Gastric atrophy (GA) and intestinal metaplasia of the gastric mucosa (GIM) are collectively known as chronic atrophic gastritis (CAG). These early conditions can lead to the development of gastric adenocarcinoma (GC). This review focuses on the current evidence and guidelines in diagnosis, management, and surveillance of chronic atrophic gastritis to identify those at risk of progression to gastric adenocarcinoma.

Chronic atrophic gastritis is considered a precursor lesion for gastric cancer, which is the fifth most common cancer globally and carries third-highest cancer-related mortality in the world. This aggressive cancer presents late in most countries with no screening program and leads to numerous deaths due to late diagnosis.

The common etiologies of this premalignant lesion are Helicobacter pylori (H. pylori) and autoimmune gastritis. Chronic inflammation leads to the loss of gastric mucosa leading to an acid depleted environment hypothesized as an early precursor to distal gastric cancer.

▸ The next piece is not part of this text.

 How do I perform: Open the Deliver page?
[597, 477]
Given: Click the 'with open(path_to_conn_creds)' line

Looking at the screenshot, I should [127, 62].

H. pylori is a microaerophilic gram-negative bacterial pathogen. Its role has been implicated in not only atrophic gastritis but also peptic ulcers, gastric adenocarcinoma, and mucosa-associated lymphoid tissue lymphoma (MALT). Identification and eradication of the pathogen have a significant role in reducing the risk of CAG.

It is of utmost importance to identify the precancerous lesions by identifying those at risk. It is also crucial to follow-up with surveillance endoscopy and, if needed, endoscopically intervening to avoid major resection surgery in advanced stage gastric cancer.

The popular Correa Cascade suggested the linear progression from chronic atrophic gastritis (CAG) with metaplastic intestinal epithelium to low-grade dysplasia (LGD), high-grade dysplasia (HGD), and eventually gastric adenocarcinoma.